Update the Life360 app and review permissions

Life360 patched the API vulnerability in July 2024, so make sure that you are using the updated app version. Also, don’t forget to review the app’s location and visibility settings and minimize access.

Secure all associated accounts

Reusing passwords across different accounts puts you at risk of having your accounts hacked. Remember to update your password for the Life360 account and all connected accounts after the breach. Create strong, unique passwords and enable MFA whenever possible.

Monitor for suspicious activity

In the weeks and months following a data breach, affected users are often targeted by bad actors. Keep an eye out for:

• Phishing emails or smishing texts: it’s important to be extra vigilant and not fall for emails and SMS requesting urgent action, inviting you to click on suspicious links, or disclose your personal information.
• Odd account activity and unknown login attempts: don’t forget to enable account notifications and check login history, if available. 

Protect minors’ data and identity

If you’ve used Life360 to monitor your children’s locations, take proactive steps to protect them:

• Consider freezing children’s credit profiles.
• Make use of parental control tools to limit their digital exposure and monitor risky behaviors.

Use Onerep to limit your public web data exposure

Onerep specializes in minimizing the exposure of your personal data on data broker websites. The tool has automated the process of detecting your personal information across 200 public data broker sites and sending opt-out requests on your behalf. Even after your data has been removed, we keep monitoring these sites to make sure your information is not reposted. Keeping your data off the public web helps you stay protected from various online threats, including scams, phishing attacks, and identity theft.   

FAQs

Was Life360 hacked in 2024?

Yes, Life360 had its API system vulnerability exploited by hackers in 2024. Bad actors also breached the restricted platform of a tracking device company owned by Life360, Tile. 

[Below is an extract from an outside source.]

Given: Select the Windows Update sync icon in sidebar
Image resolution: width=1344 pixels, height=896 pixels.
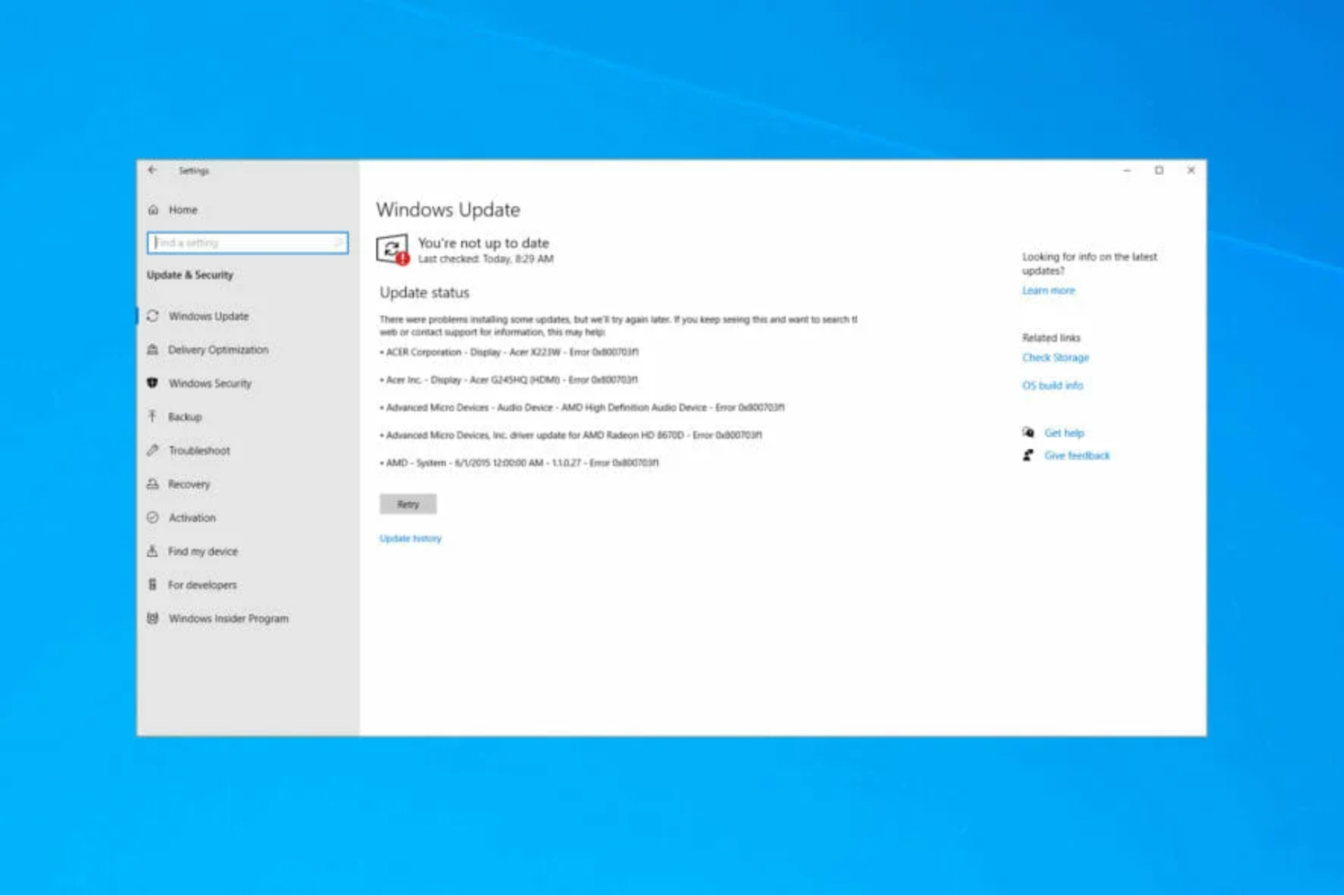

What kind of data did the Life360 breach expose?

The Life360 breach exposed the customer names, email addresses, phone numbers, and Tile tracking devices’ ID numbers.

Is it safe to continue using Life360 after the breach?

Yes, Life360 assured its customers that its API system and Tile platform have been secured after the breach.

Was the Tile app also affected by the breach?

Yes, the Tile customer support platform was breached by bad actors in possession of login credentials of a former Tile employee. 

Can I remove my information from data broker sites?

Yes, you can remove your personal information from data broker sites by searching for your information and sending the opt-out requests. This can be done manually or automatically with the help of Onerep and similar tools.